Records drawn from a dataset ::
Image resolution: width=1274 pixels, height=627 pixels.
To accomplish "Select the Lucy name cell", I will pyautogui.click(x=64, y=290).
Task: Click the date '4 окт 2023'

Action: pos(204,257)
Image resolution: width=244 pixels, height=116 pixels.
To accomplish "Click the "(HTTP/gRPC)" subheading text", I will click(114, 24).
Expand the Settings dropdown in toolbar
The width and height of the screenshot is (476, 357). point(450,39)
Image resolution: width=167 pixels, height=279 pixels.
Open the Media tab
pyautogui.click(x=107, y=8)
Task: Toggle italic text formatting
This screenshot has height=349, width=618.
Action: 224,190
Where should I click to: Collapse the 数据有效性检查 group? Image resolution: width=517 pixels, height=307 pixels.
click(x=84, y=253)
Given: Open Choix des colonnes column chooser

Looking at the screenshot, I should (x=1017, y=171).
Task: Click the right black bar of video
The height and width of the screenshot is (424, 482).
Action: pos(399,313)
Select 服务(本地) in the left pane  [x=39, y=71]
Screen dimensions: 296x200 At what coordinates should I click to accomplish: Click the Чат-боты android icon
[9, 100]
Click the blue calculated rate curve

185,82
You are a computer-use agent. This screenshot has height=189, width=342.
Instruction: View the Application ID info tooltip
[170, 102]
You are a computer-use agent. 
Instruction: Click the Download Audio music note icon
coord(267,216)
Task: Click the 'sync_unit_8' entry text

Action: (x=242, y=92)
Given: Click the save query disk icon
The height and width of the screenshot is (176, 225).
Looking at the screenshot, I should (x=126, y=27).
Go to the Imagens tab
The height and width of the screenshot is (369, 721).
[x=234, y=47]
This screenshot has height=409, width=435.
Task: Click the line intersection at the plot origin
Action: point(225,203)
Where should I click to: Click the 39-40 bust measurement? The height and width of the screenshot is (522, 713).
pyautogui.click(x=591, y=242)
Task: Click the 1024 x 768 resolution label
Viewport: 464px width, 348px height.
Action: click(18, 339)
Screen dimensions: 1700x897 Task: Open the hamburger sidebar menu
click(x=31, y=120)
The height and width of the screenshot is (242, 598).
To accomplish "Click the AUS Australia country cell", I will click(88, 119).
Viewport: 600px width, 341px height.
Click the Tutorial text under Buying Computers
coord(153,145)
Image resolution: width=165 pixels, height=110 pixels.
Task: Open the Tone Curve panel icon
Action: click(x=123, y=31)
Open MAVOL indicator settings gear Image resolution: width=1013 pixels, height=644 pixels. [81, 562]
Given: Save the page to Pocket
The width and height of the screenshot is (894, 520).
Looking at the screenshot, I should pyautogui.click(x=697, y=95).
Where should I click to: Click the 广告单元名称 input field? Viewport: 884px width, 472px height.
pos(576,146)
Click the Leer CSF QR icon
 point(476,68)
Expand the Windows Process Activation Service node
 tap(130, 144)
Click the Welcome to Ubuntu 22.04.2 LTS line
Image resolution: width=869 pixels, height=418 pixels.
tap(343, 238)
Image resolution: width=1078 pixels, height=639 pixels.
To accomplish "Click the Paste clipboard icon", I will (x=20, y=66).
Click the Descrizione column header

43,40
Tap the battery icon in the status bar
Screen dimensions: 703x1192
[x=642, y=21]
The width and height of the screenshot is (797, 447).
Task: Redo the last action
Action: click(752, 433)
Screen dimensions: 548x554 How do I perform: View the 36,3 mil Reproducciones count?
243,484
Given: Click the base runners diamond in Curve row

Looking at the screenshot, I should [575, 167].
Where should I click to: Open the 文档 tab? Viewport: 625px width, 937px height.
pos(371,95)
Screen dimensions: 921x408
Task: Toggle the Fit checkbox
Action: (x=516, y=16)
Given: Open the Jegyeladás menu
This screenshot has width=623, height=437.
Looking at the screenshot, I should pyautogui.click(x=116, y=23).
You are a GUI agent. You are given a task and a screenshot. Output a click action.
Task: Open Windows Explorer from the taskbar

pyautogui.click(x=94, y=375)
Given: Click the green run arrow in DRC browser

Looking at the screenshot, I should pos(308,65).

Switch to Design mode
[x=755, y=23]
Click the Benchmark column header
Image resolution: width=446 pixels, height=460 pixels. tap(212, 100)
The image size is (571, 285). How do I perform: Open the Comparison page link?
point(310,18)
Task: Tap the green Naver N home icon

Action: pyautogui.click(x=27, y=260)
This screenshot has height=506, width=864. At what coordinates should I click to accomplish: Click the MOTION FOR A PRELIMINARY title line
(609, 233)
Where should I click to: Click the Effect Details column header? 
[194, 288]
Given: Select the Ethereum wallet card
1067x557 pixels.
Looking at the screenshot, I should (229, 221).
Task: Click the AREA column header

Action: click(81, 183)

Assignment :: Each line of the records that contains the string "Select" must be copied.

Solved problem ::
To accomplish "Select the Lucy name cell", I will pyautogui.click(x=64, y=290).
Select 服务(本地) in the left pane  [x=39, y=71]
Given: Select the Ethereum wallet card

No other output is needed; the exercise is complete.